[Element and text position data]
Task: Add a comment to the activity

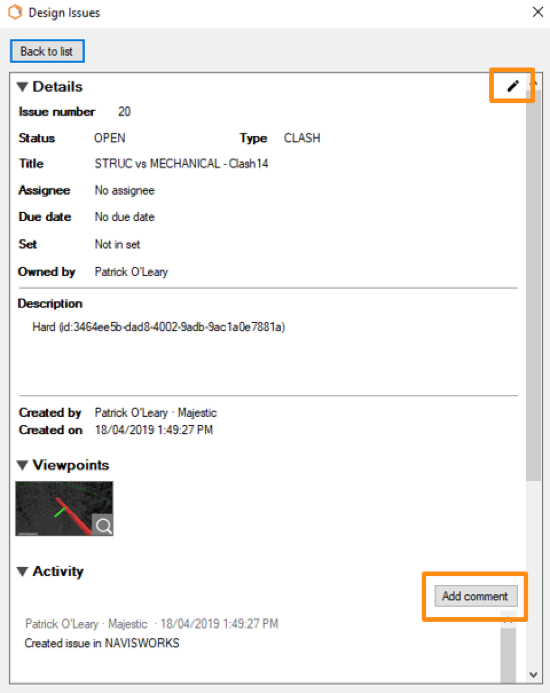Action: coord(475,596)
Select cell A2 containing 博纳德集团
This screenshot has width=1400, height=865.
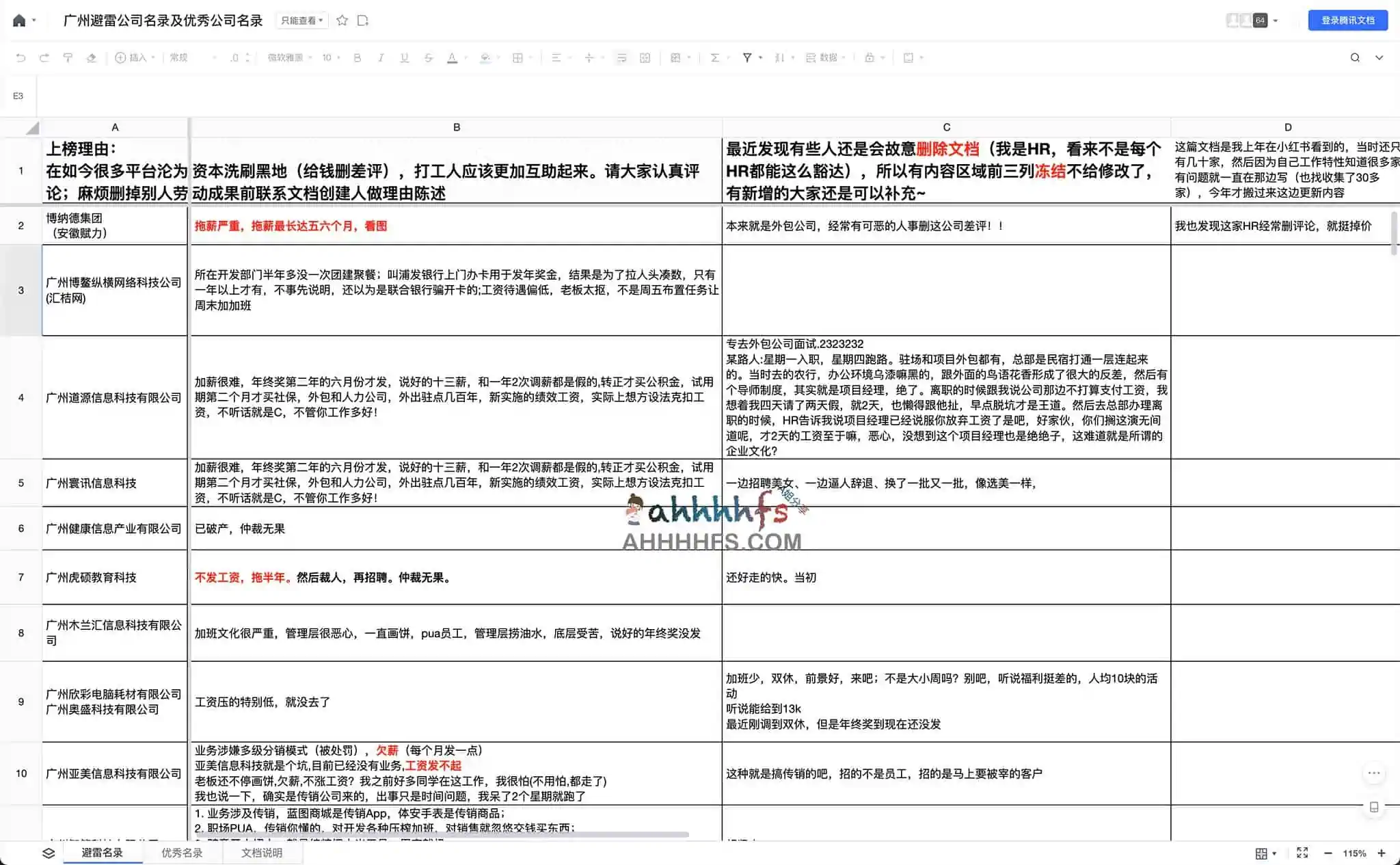coord(114,226)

→ **Work to be completed**
Reproduce every line of the items above verbatim, omitting the pictures.

→ **Task solution**
Task: Add a comment to the activity

Action: coord(475,596)
Select cell A2 containing 博纳德集团
This screenshot has width=1400, height=865.
coord(114,226)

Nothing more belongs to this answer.